I can't say exactly what the problem is, but several messages/errors led me to believe that a system repair of corrupt/missing files was in order:
- Example 1: Control Panel >> Programs >> Turn Windows features on or off: The system could not find the environment option that was entered. Same error comes up when I try to run CMD as Administrator. 
- Example 2: Opening pictures with Windows' default picture viewer produced an error. This led me to believe that maybe just the picture viewer was corrupt, but then I saw WMP wouldn't run either, and different system options wouldn't work (as in Ex. 1). 

I looked around and found that the appropriate files actually did exists, but still wouldn't run for some reason (e.g. WMP, Picture Viewer, etc.)

So I decided to run "sfc /scannow" which, at first, just popped up and then immediately closed. Then I tried running it from the Windows 7 installation DVD, via Safe Mode, and via other accounts. 
In most cases, it said it was starting and that "This will take some time", and a few seconds later "Windows Resource Protection could not perform the requested operation". 
I also tried "sfc /scannow /offbootdir=c:\ /offwindir=c:\windows" and the same via the installation DVD, in which case I used "sfc /scannow /offbootdir=d:\ /offwindir=d:\windows" instead.

I Googled a lot and nothing seems to work. I'd really like to restore this system back into working condition without losing any personal data. Yes, I've already backed it up. 
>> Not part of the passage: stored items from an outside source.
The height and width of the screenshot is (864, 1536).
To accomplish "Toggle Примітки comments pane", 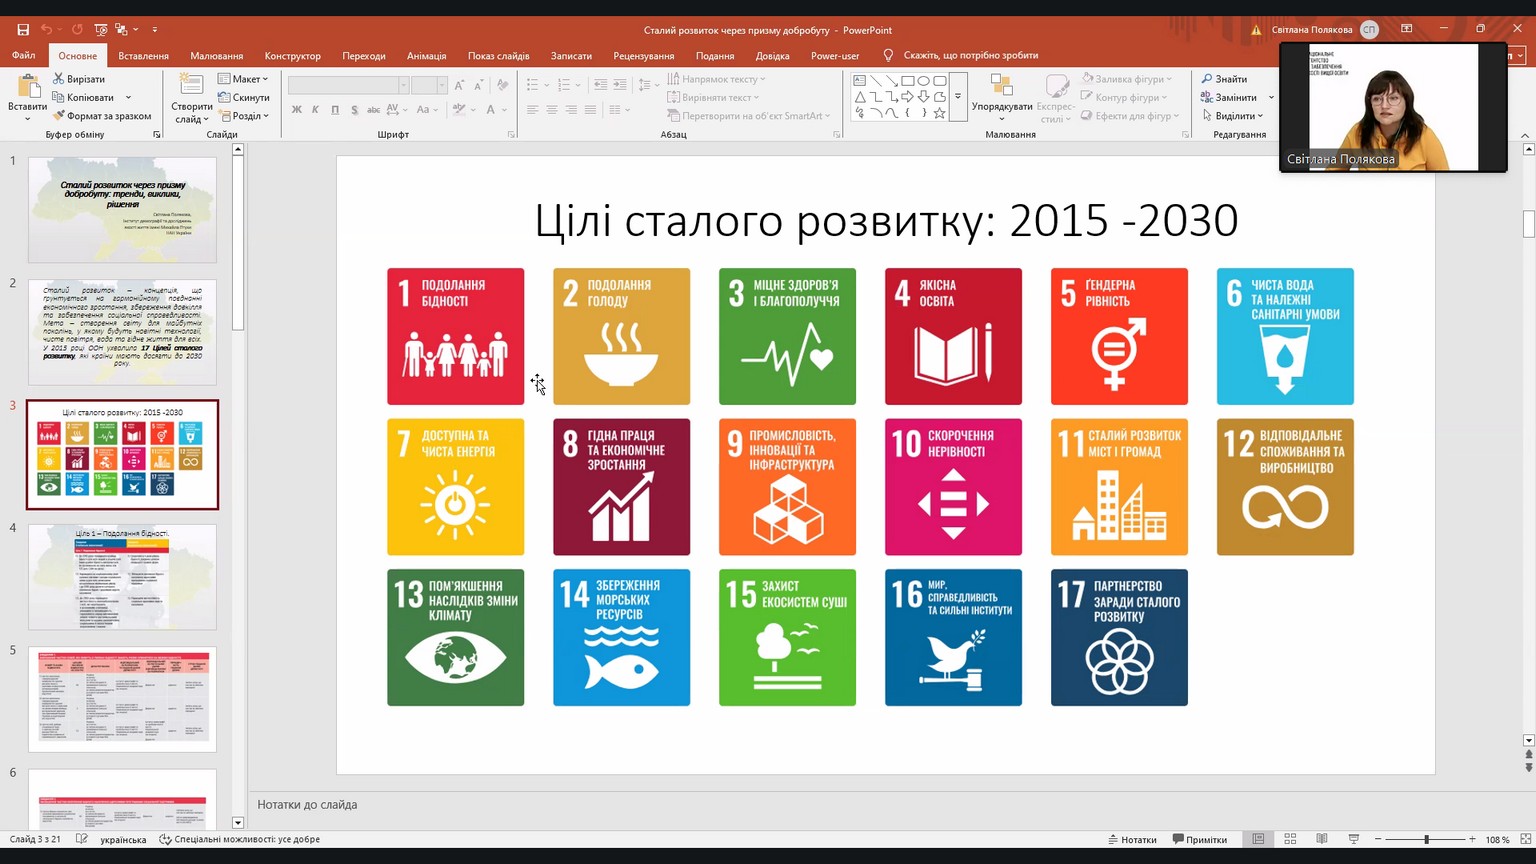I will [1200, 839].
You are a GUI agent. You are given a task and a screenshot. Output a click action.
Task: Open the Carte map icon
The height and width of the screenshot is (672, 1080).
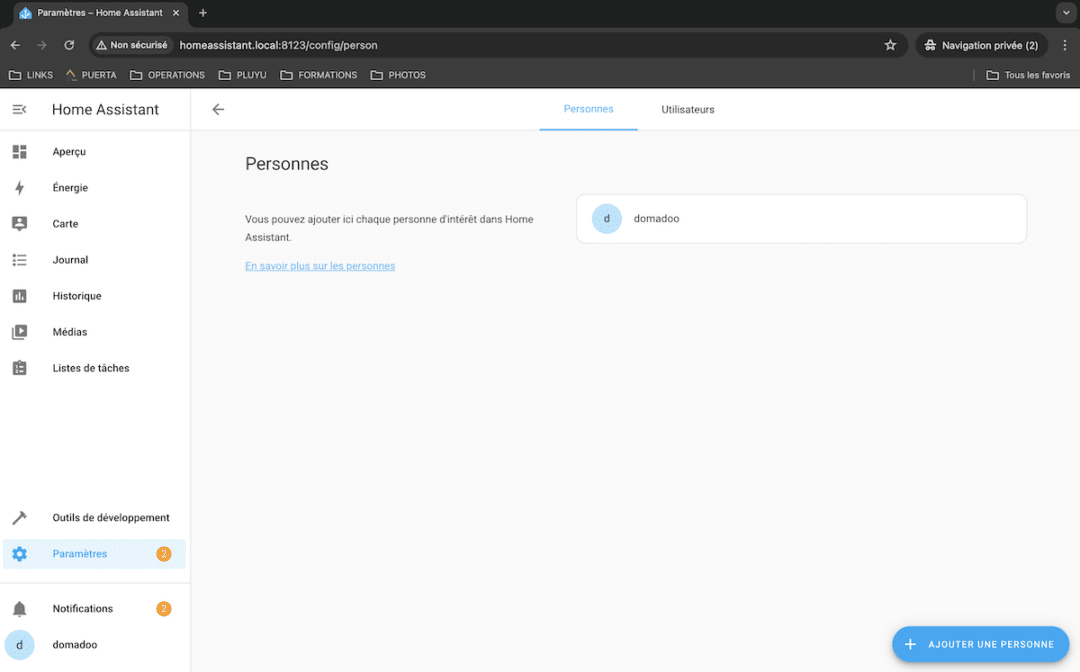tap(20, 223)

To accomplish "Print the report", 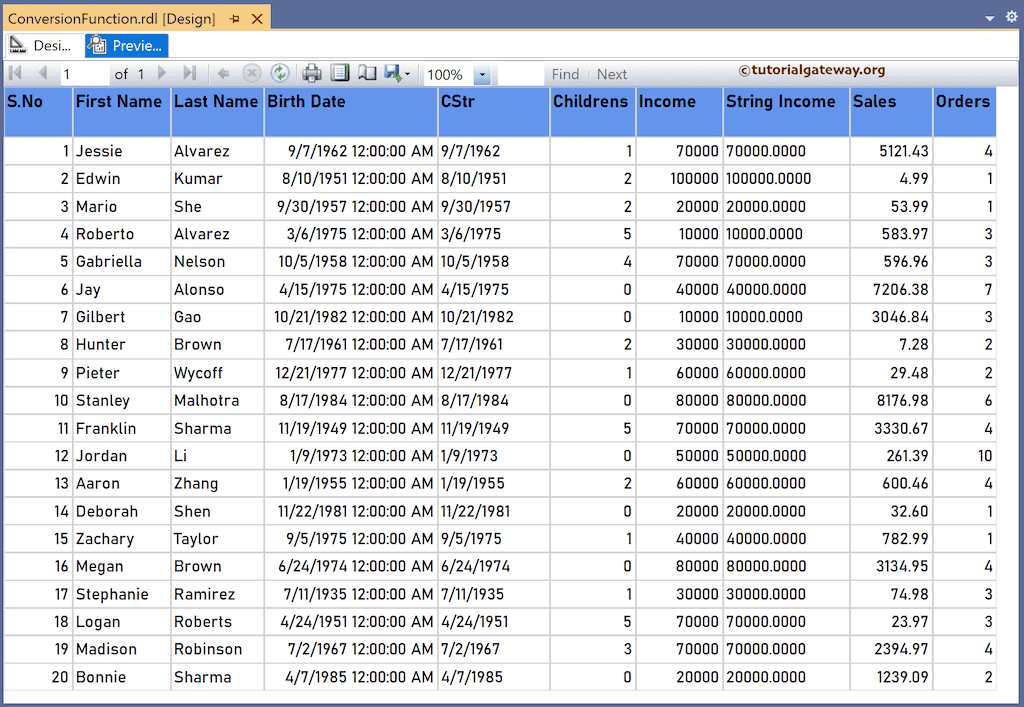I will 310,73.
Thank you for any help with this issue, this community has helped me with so much in the past. I really appreciate it.


----------



## mike1001 (Jun 7, 2011)

I'm having the same issue here. Have you made any headway Noam?


----------



## Noam09 (Jan 21, 2008)

Hey mike
C:\ (system drive) is on a 100GB partition, and D:\ (storage) is on the remaining space (same hard drive). 
So what I did is I transferred all of my important data to D:\, and just went with a fresh OS install on C:\. I had seen recommendations on going with a Repair Install (http://www.sevenforums.com/tutorials/3413-repair-install.html), which may work for you, but it seems my system was so corrupt even that didn't help. 
Downside to what I did is I lost my installed programs (registry, etc), and had to recreate user accounts (which isn't really difficult nor time-consuming). I suppose I could have cloned my registry and program files and successfully gotten them to work on the "new" system, but I didn't have the time nor patience to deal with that, so I just went ahead and did a fresh install. 
I should also mention I made a clone of my hard drive before doing anything serious (using a CloneZilla LiveCD). 
Good luck solving your problem, and let me know if there's anything else I can help with.


----------



## mike1001 (Jun 7, 2011)

Thanks for following up. I missed the fact that you are using Windows 7 Home. I'm seeing the exact same SFC results on Server 2008 R2, and unfortunately performing a Repair Install seems to have been removed from this OS. Continuing to try to solve the BSOD...


----------



## mike1001 (Jun 7, 2011)

I solved my problem using a mix-and-match set of backed-up registry files. Most were from c:\windows\system32\config\system\regbak, but the SOFTWARE file had a timestamp too close to the time of the initial failure, so I used one that I had created in \windows\tmp when I initially began this recovery process. This is the guide I followed, with the addition of backing up the COMPONENTS hive file.


----------



## Noam09 (Jan 21, 2008)

That's good news. Hopefully this thread can help someone in the future.


----------